**Task objective**
From the listing below, output only the lines starting at the line that has "has width=592, height=376." and ending at the line that has "Click the browser", exactly as they appear, ends included.

########################################

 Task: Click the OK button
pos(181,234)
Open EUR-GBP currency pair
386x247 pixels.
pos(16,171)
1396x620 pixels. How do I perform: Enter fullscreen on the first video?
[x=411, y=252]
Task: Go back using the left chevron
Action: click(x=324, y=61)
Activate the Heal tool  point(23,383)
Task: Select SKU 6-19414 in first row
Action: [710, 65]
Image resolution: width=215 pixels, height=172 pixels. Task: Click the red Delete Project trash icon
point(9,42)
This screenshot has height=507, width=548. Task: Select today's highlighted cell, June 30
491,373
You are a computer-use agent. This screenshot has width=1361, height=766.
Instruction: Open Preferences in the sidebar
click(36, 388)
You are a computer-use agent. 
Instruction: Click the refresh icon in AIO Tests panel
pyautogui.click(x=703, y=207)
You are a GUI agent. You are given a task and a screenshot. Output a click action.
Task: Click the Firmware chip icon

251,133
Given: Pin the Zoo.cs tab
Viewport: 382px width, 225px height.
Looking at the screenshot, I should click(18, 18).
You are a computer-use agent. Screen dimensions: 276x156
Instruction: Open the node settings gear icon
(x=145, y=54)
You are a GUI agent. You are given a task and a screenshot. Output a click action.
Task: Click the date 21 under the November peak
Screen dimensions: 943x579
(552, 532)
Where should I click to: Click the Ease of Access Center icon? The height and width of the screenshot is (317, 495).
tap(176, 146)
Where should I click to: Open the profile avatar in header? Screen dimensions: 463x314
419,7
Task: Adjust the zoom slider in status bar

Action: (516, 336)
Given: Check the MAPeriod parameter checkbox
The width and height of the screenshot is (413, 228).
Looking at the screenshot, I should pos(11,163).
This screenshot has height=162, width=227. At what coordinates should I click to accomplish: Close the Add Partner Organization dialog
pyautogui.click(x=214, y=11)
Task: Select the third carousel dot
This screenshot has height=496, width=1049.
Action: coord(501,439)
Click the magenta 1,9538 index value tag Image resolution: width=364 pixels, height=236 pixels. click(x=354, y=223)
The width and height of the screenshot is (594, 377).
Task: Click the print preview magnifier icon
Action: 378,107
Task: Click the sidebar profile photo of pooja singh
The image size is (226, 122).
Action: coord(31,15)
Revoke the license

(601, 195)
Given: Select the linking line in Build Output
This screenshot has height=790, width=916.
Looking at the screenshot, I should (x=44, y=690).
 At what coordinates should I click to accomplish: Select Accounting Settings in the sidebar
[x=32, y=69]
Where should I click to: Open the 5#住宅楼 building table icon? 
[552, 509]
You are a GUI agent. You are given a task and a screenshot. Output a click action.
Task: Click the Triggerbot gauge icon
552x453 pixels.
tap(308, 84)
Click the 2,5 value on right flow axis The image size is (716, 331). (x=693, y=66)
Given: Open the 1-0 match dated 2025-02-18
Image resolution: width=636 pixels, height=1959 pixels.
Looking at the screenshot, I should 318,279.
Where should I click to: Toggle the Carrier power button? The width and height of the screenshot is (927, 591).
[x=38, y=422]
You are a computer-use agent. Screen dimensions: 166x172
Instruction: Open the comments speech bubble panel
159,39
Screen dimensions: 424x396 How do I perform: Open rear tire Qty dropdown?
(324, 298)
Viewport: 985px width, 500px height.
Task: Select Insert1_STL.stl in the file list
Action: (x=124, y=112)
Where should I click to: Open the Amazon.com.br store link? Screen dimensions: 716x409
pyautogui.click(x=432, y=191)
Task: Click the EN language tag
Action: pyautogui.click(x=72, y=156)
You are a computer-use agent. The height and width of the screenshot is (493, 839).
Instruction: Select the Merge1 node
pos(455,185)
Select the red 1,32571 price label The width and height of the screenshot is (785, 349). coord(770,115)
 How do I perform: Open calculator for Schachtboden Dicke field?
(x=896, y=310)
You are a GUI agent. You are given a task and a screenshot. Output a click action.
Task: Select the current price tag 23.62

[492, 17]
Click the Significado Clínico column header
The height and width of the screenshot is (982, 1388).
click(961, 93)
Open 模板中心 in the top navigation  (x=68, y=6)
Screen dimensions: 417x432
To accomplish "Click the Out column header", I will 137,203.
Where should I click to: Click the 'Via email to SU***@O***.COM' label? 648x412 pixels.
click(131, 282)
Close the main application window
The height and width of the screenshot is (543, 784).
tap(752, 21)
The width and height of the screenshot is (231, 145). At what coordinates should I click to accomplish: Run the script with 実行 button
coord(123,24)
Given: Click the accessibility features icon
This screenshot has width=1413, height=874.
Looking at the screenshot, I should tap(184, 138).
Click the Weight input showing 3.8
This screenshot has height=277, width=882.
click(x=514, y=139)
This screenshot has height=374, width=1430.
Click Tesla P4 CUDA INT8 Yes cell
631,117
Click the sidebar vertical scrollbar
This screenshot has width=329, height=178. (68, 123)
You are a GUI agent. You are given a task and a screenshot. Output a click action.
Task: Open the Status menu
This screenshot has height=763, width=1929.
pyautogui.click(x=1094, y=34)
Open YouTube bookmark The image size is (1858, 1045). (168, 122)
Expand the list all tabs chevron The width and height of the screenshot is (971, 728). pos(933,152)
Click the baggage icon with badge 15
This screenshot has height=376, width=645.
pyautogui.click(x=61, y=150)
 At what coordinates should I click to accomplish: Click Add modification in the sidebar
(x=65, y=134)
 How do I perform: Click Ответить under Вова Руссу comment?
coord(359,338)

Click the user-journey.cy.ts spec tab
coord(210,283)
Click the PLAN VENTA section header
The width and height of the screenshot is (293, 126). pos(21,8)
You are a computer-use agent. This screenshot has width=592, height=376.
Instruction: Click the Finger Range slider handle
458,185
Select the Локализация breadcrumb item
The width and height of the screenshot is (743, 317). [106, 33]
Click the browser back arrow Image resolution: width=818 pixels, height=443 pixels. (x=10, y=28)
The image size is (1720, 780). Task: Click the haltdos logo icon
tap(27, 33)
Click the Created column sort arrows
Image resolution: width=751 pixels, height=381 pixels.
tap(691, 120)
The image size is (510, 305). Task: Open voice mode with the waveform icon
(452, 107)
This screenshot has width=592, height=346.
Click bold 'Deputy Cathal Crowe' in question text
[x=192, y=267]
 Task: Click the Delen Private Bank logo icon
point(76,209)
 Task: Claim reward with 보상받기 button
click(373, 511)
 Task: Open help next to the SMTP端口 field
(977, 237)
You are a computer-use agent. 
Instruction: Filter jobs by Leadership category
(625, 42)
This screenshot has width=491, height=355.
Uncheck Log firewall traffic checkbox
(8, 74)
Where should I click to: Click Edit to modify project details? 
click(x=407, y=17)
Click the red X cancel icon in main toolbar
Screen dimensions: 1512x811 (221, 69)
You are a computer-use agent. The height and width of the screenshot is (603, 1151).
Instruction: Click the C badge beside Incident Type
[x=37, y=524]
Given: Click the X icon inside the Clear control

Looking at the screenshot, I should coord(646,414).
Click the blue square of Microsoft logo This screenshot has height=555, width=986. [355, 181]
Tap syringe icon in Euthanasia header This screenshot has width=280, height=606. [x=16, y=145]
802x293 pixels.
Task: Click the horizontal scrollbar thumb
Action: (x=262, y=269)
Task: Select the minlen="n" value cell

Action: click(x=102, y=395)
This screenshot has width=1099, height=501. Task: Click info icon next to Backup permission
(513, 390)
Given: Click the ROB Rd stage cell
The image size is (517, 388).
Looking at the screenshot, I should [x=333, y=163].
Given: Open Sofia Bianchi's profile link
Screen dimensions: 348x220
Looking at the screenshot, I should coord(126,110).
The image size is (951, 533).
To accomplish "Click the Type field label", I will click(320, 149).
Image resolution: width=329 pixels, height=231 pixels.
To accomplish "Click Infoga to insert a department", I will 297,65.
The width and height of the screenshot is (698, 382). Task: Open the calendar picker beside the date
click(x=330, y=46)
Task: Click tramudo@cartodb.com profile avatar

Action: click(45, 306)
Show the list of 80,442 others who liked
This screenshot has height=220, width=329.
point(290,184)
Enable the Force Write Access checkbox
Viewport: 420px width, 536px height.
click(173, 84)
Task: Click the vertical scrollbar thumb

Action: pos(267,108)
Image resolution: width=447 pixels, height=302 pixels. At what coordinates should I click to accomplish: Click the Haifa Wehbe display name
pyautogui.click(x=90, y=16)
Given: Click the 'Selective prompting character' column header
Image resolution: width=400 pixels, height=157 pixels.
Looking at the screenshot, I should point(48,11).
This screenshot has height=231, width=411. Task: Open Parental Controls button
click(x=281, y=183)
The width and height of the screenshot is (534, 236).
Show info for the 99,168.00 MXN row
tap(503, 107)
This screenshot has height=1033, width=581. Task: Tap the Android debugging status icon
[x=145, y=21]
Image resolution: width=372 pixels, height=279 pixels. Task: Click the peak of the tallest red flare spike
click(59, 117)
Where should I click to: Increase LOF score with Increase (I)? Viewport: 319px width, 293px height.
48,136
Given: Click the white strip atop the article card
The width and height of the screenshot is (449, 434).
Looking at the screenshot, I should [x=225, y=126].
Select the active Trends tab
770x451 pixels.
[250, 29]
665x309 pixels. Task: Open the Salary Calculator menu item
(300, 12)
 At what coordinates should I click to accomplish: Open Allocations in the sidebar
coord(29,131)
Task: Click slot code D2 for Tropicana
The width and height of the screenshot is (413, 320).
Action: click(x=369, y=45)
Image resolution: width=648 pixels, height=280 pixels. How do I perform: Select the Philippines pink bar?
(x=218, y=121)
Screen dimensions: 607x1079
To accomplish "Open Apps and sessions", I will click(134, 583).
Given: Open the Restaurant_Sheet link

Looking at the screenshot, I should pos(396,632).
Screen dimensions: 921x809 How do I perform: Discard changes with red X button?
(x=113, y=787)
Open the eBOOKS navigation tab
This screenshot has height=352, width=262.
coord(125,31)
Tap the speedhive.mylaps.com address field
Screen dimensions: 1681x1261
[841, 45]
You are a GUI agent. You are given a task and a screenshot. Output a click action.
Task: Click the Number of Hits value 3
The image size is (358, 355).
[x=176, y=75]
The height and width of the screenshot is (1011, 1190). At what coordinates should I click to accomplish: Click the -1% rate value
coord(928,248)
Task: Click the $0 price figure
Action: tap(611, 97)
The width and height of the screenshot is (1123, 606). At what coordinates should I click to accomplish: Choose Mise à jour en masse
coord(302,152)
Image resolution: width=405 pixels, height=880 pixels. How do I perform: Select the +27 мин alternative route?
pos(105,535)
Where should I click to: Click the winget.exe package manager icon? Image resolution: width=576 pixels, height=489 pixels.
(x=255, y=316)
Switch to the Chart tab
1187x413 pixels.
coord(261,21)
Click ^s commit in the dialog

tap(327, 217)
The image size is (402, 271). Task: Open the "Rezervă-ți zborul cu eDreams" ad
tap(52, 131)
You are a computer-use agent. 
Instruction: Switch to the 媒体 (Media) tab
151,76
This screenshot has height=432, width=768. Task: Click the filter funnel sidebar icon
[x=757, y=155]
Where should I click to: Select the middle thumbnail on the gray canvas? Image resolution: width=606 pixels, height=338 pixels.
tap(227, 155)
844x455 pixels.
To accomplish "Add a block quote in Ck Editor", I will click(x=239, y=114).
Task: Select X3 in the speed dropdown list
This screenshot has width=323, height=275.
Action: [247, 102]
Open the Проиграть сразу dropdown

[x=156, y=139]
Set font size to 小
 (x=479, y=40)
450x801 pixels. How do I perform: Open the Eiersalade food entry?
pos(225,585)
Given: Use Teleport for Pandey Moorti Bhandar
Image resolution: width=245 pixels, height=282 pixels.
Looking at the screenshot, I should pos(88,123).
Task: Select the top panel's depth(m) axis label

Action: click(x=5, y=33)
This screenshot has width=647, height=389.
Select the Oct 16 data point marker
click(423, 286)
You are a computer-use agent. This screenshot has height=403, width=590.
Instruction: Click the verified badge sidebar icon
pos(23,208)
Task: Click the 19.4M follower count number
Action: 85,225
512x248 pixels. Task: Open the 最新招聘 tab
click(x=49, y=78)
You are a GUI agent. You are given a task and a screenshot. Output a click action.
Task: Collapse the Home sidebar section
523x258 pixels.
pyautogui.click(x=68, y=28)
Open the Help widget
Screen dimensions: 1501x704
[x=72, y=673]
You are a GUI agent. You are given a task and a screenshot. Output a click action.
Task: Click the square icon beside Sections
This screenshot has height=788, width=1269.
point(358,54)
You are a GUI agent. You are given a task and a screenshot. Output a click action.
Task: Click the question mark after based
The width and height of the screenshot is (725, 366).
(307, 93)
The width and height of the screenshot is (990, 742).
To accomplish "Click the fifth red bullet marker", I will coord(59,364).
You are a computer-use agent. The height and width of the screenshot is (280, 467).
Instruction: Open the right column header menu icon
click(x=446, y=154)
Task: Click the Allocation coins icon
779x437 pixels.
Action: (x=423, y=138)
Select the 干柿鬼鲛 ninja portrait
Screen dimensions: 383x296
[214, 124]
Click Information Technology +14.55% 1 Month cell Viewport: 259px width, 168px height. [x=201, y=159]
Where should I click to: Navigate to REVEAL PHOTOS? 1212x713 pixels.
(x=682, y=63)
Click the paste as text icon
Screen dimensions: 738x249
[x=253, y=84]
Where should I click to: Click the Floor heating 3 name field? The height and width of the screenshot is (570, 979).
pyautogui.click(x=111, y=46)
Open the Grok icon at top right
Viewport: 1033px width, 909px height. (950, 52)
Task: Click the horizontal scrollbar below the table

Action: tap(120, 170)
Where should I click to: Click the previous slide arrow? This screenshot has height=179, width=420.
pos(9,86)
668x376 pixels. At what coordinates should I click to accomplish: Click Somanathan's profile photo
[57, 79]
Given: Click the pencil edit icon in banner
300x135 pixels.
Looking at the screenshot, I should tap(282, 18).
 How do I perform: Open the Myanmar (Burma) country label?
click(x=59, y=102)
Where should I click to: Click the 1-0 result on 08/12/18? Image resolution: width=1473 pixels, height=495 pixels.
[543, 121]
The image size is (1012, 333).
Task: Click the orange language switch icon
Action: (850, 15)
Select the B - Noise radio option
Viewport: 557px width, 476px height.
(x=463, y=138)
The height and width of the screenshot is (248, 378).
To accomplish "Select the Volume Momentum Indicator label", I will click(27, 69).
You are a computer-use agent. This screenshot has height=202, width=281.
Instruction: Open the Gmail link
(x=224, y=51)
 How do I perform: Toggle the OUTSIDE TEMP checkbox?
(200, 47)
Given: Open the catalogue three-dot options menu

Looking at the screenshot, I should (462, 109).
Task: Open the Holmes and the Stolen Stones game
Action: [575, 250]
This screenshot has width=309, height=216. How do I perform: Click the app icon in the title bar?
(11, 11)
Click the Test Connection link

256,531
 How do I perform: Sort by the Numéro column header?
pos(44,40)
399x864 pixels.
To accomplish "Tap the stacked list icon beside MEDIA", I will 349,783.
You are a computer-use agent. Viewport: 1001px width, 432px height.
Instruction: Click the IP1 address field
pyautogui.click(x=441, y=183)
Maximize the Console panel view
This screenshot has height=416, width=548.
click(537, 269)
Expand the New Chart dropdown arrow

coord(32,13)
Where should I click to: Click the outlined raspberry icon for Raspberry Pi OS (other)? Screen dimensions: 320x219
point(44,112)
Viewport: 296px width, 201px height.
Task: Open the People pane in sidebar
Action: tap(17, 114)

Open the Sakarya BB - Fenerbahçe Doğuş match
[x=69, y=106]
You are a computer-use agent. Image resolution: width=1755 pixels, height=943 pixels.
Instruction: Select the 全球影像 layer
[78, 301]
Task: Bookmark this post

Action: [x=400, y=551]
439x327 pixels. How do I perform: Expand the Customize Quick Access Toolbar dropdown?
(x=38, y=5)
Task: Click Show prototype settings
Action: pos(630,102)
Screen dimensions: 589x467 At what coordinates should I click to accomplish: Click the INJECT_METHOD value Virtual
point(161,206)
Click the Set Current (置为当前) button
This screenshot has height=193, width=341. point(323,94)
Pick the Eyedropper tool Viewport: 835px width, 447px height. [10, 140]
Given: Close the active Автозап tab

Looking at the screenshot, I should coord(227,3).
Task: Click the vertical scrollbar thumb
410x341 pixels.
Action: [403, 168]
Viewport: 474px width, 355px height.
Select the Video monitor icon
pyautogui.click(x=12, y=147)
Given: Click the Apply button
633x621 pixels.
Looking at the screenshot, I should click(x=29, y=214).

########################################

**Response below**
You are a computer-use agent. This screenshot has width=592, height=376.
Instruction: Click the Finger Range slider handle
458,185
Select the Локализация breadcrumb item
The width and height of the screenshot is (743, 317). [106, 33]
Click the browser back arrow Image resolution: width=818 pixels, height=443 pixels. (x=10, y=28)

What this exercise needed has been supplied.